Aqueous copper sulphate solution and aqueous silver nitrate solution are electrolysed by 1 ampere current for 10 minutes in separate electrolytic cells. Will the mass of copper and silver deposited on the cathode be same or different? Explain your answer.
Different masses of Cu and Ag will be deposited at cathode. According to Faraday's second law of electrolysis amount of different substances liberated by same quantity of electricity passes through electrolyte solution is directly proportional to their chemical equivalent weight.
$$\frac{W_1}{W_2}=\frac{E_1}{E_2}$$
where, $E_1$ and $E_2$ have different values depending upon number of electrons required to reduce the metal ion. Thus, masses of Cu and Ag deposited will be different.
Depict the galvanic cell in which the cell reaction is
$$\mathrm{Cu}+2 \mathrm{Ag}^{+} \longrightarrow 2 \mathrm{Ag}+\mathrm{Cu}^{2+}$$
In a galvanic cell, oxidation half reaction is written on left hand side and reduction half reaction is on right hand side. Salt bridge is represented by parallel lines $\mathrm{Cu}\left|\mathrm{Cu}^{2+} \| \mathrm{Ag}^{+}\right| \mathrm{Ag}$.
Value of standard electrode potential for the oxidation of $\mathrm{Cl}^{-}$ions is more positive than that of water, even then in the electrolysis of aqueous sodium chloride, why is $\mathrm{Cl}^{-}$oxidised at anode instead of water?

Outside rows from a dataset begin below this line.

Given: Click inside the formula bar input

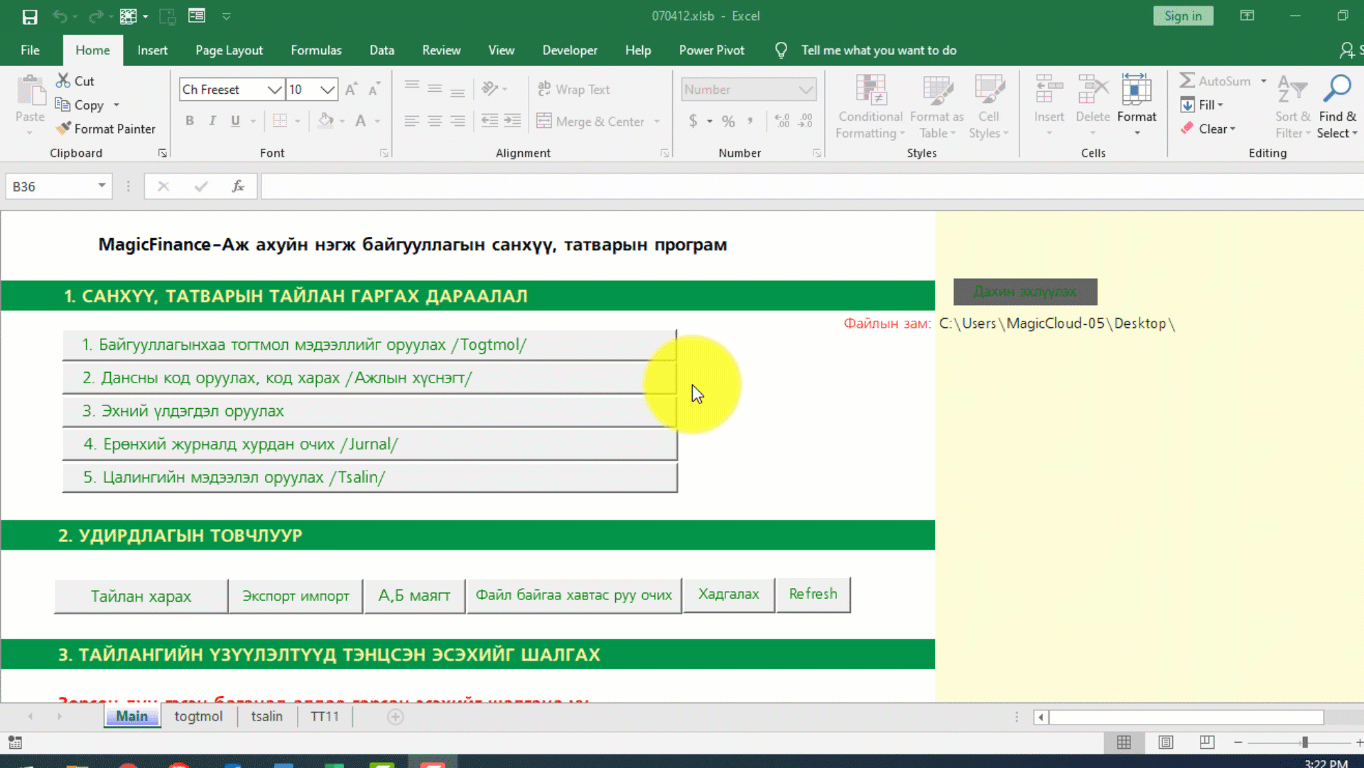Looking at the screenshot, I should click(x=800, y=186).
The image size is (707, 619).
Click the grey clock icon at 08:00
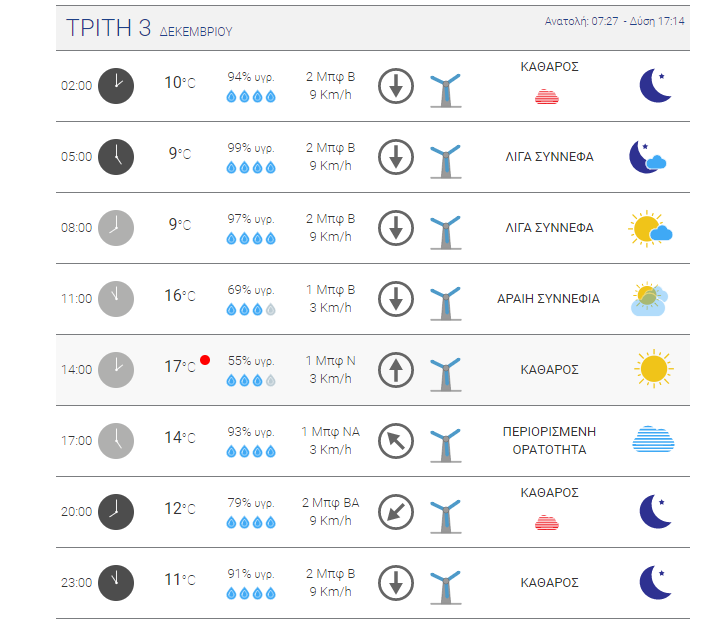[x=116, y=228]
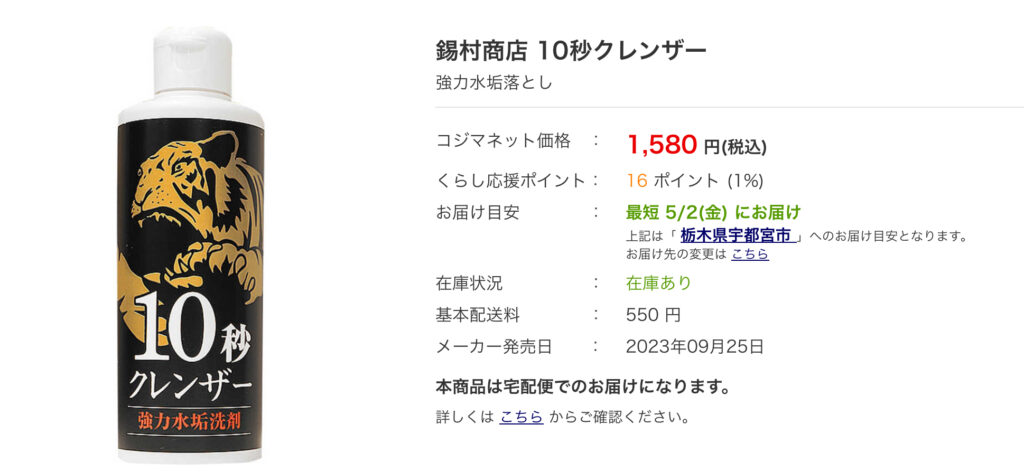Open the こちら link for delivery details
The image size is (1024, 472).
522,417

Under the condition of electrolysis of aqueous sodium chloride, oxidation of water at anode requires over potential. $\mathrm{So}, \mathrm{Cl}^{-}$is oxidized at anode instead of water.
Possible oxidation half cell reactions occurring at anode are
$$\begin{array}{ll} \mathrm{Cl}^{-}(\mathrm{aq}) \longrightarrow \frac{1}{2} \mathrm{Cl}_2(g)+\mathrm{e}^{-} ; & E_{\mathrm{cell}}^{\mathrm{s}}=1.36 \mathrm{~V} \\ 2 \mathrm{H}_2 \mathrm{O}(l) \longrightarrow \mathrm{O}_2(g)+4 \mathrm{H}^{+}(\mathrm{aq})+4 \mathrm{e}^{-} ; & E_{\mathrm{cell}}^{\circ}=1.23 \mathrm{~V} \end{array}$$
Species having lower $E_{\text {cell }}^{\circ}$ cell undergo oxidation first than the higher value but oxidation of $\mathrm{H}_2 \mathrm{O}$ to $\mathrm{O}_2$ is kinetically so slow that it needs some overvoltage.